## Begin

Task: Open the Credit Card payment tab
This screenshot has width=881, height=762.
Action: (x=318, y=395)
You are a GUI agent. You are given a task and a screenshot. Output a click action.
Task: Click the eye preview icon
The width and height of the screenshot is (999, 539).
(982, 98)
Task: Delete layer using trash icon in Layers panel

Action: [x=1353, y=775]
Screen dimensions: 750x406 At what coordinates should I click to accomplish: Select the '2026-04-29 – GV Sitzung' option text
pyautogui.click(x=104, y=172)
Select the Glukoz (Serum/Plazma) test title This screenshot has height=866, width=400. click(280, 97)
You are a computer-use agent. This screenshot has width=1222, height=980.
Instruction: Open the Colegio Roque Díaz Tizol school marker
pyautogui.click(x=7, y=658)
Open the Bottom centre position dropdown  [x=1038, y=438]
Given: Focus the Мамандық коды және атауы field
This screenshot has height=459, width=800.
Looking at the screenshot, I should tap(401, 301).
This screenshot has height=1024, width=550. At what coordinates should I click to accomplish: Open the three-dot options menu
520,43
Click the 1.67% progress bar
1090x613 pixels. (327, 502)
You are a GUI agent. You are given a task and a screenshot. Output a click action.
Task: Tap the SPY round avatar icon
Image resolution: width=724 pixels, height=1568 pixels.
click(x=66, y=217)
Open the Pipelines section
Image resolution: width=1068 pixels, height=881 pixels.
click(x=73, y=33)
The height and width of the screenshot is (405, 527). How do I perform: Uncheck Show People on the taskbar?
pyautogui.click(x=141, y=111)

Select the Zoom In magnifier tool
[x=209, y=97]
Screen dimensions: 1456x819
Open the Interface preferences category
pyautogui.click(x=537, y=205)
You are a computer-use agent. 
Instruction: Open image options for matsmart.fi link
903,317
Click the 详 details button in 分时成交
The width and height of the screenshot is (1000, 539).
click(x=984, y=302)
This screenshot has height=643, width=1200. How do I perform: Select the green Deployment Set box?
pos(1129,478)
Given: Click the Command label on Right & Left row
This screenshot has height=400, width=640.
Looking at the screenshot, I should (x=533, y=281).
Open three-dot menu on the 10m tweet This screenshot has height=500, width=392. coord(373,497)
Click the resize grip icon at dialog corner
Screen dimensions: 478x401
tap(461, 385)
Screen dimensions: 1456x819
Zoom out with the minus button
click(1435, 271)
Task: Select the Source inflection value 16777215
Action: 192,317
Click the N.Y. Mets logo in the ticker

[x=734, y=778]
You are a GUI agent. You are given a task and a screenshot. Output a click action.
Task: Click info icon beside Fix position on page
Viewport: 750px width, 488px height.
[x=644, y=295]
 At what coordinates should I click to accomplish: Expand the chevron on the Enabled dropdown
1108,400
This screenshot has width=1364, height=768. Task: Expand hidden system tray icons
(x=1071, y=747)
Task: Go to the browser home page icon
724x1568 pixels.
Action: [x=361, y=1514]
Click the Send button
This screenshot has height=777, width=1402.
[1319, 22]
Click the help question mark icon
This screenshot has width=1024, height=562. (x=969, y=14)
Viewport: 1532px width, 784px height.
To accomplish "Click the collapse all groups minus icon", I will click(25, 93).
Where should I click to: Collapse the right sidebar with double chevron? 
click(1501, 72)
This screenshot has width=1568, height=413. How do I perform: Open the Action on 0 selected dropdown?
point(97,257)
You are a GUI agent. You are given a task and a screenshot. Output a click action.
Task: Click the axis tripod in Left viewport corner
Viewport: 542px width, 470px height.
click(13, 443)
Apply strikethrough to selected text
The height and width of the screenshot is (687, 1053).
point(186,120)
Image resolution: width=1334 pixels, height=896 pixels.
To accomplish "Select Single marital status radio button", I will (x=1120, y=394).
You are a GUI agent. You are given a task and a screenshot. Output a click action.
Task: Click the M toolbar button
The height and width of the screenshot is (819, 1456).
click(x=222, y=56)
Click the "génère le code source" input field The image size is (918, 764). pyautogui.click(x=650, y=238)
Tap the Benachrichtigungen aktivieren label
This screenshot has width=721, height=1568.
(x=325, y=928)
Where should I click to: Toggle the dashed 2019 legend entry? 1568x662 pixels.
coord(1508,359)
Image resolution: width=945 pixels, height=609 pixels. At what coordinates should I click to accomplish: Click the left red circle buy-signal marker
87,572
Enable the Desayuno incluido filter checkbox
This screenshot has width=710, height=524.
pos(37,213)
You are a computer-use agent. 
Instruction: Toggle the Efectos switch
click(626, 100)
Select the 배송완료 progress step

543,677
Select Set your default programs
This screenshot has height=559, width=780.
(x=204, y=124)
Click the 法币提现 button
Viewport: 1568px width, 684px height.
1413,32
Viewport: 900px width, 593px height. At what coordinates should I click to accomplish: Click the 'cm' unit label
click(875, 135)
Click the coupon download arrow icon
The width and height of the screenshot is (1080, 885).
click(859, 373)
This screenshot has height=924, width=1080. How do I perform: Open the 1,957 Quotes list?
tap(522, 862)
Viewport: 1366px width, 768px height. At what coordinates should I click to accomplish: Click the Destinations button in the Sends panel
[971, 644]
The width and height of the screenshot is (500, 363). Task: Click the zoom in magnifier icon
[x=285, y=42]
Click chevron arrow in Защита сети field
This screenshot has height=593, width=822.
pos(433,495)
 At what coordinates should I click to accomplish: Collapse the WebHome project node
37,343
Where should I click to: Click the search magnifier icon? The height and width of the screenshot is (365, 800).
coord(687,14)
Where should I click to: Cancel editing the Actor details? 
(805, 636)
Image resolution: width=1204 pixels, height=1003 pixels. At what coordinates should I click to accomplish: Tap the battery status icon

## End

### EXERCISE
Arrange all of the items above as a numbered list with blank lines left out.

### FULL ANSWER
1. Task: Open the Credit Card payment tab
2. This screenshot has width=881, height=762.
3. Action: (x=318, y=395)
4. You are a GUI agent. You are given a task and a screenshot. Output a click action.
5. Task: Click the eye preview icon
6. The width and height of the screenshot is (999, 539).
7. (982, 98)
8. Task: Delete layer using trash icon in Layers panel
9. Action: [x=1353, y=775]
10. Screen dimensions: 750x406 At what coordinates should I click to accomplish: Select the '2026-04-29 – GV Sitzung' option text
11. pyautogui.click(x=104, y=172)
12. Select the Glukoz (Serum/Plazma) test title This screenshot has height=866, width=400. click(280, 97)
13. You are a computer-use agent. This screenshot has width=1222, height=980.
14. Instruction: Open the Colegio Roque Díaz Tizol school marker
15. pyautogui.click(x=7, y=658)
16. Open the Bottom centre position dropdown  [x=1038, y=438]
17. Given: Focus the Мамандық коды және атауы field
18. This screenshot has height=459, width=800.
19. Looking at the screenshot, I should tap(401, 301).
20. This screenshot has height=1024, width=550. At what coordinates should I click to accomplish: Open the three-dot options menu
21. 520,43
22. Click the 1.67% progress bar
23. 1090x613 pixels. (327, 502)
24. You are a GUI agent. You are given a task and a screenshot. Output a click action.
25. Task: Tap the SPY round avatar icon
26. Image resolution: width=724 pixels, height=1568 pixels.
27. click(x=66, y=217)
28. Open the Pipelines section
29. Image resolution: width=1068 pixels, height=881 pixels.
30. click(x=73, y=33)
31. The height and width of the screenshot is (405, 527). How do I perform: Uncheck Show People on the taskbar?
32. pyautogui.click(x=141, y=111)
33. Select the Zoom In magnifier tool
34. [x=209, y=97]
35. Screen dimensions: 1456x819
36. Open the Interface preferences category
37. pyautogui.click(x=537, y=205)
38. You are a computer-use agent. 
39. Instruction: Open image options for matsmart.fi link
40. 903,317
41. Click the 详 details button in 分时成交
42. The width and height of the screenshot is (1000, 539).
43. click(x=984, y=302)
44. This screenshot has height=643, width=1200. How do I perform: Select the green Deployment Set box?
45. pos(1129,478)
46. Given: Click the Command label on Right & Left row
47. This screenshot has height=400, width=640.
48. Looking at the screenshot, I should (x=533, y=281).
49. Open three-dot menu on the 10m tweet This screenshot has height=500, width=392. coord(373,497)
50. Click the resize grip icon at dialog corner
51. Screen dimensions: 478x401
52. tap(461, 385)
53. Screen dimensions: 1456x819
54. Zoom out with the minus button
55. click(1435, 271)
56. Task: Select the Source inflection value 16777215
57. Action: 192,317
58. Click the N.Y. Mets logo in the ticker
59. [x=734, y=778]
60. You are a GUI agent. You are given a task and a screenshot. Output a click action.
61. Task: Click info icon beside Fix position on page
62. Viewport: 750px width, 488px height.
63. [x=644, y=295]
64.  At what coordinates should I click to accomplish: Expand the chevron on the Enabled dropdown
65. 1108,400
66. This screenshot has width=1364, height=768. Task: Expand hidden system tray icons
67. (x=1071, y=747)
68. Task: Go to the browser home page icon
69. 724x1568 pixels.
70. Action: [x=361, y=1514]
71. Click the Send button
72. This screenshot has height=777, width=1402.
73. [1319, 22]
74. Click the help question mark icon
75. This screenshot has width=1024, height=562. (x=969, y=14)
76. Viewport: 1532px width, 784px height.
77. To accomplish "Click the collapse all groups minus icon", I will click(25, 93).
78. Where should I click to: Collapse the right sidebar with double chevron? 
79. click(1501, 72)
80. This screenshot has width=1568, height=413. How do I perform: Open the Action on 0 selected dropdown?
81. point(97,257)
82. You are a GUI agent. You are given a task and a screenshot. Output a click action.
83. Task: Click the axis tripod in Left viewport corner
84. Viewport: 542px width, 470px height.
85. click(13, 443)
86. Apply strikethrough to selected text
87. The height and width of the screenshot is (687, 1053).
88. point(186,120)
89. Image resolution: width=1334 pixels, height=896 pixels.
90. To accomplish "Select Single marital status radio button", I will (x=1120, y=394).
91. You are a GUI agent. You are given a task and a screenshot. Output a click action.
92. Task: Click the M toolbar button
93. The height and width of the screenshot is (819, 1456).
94. click(x=222, y=56)
95. Click the "génère le code source" input field The image size is (918, 764). pyautogui.click(x=650, y=238)
96. Tap the Benachrichtigungen aktivieren label
97. This screenshot has width=721, height=1568.
98. (x=325, y=928)
99. Where should I click to: Toggle the dashed 2019 legend entry? 1568x662 pixels.
100. coord(1508,359)
101. Image resolution: width=945 pixels, height=609 pixels. At what coordinates should I click to accomplish: Click the left red circle buy-signal marker
102. 87,572
103. Enable the Desayuno incluido filter checkbox
104. This screenshot has width=710, height=524.
105. pos(37,213)
106. You are a computer-use agent. 
107. Instruction: Toggle the Efectos switch
108. click(626, 100)
109. Select the 배송완료 progress step
110. 543,677
111. Select Set your default programs
112. This screenshot has height=559, width=780.
113. (x=204, y=124)
114. Click the 法币提现 button
115. Viewport: 1568px width, 684px height.
116. 1413,32
117. Viewport: 900px width, 593px height. At what coordinates should I click to accomplish: Click the 'cm' unit label
118. click(875, 135)
119. Click the coupon download arrow icon
120. The width and height of the screenshot is (1080, 885).
121. click(859, 373)
122. This screenshot has height=924, width=1080. How do I perform: Open the 1,957 Quotes list?
123. tap(522, 862)
124. Viewport: 1366px width, 768px height. At what coordinates should I click to accomplish: Click the Destinations button in the Sends panel
125. [971, 644]
126. The width and height of the screenshot is (500, 363). Task: Click the zoom in magnifier icon
127. [x=285, y=42]
128. Click chevron arrow in Защита сети field
129. This screenshot has height=593, width=822.
130. pos(433,495)
131.  At what coordinates should I click to accomplish: Collapse the WebHome project node
132. 37,343
133. Where should I click to: Click the search magnifier icon? The height and width of the screenshot is (365, 800).
134. coord(687,14)
135. Where should I click to: Cancel editing the Actor details? 
136. (805, 636)
137. Image resolution: width=1204 pixels, height=1003 pixels. At what coordinates should I click to accomplish: Tap the battery status icon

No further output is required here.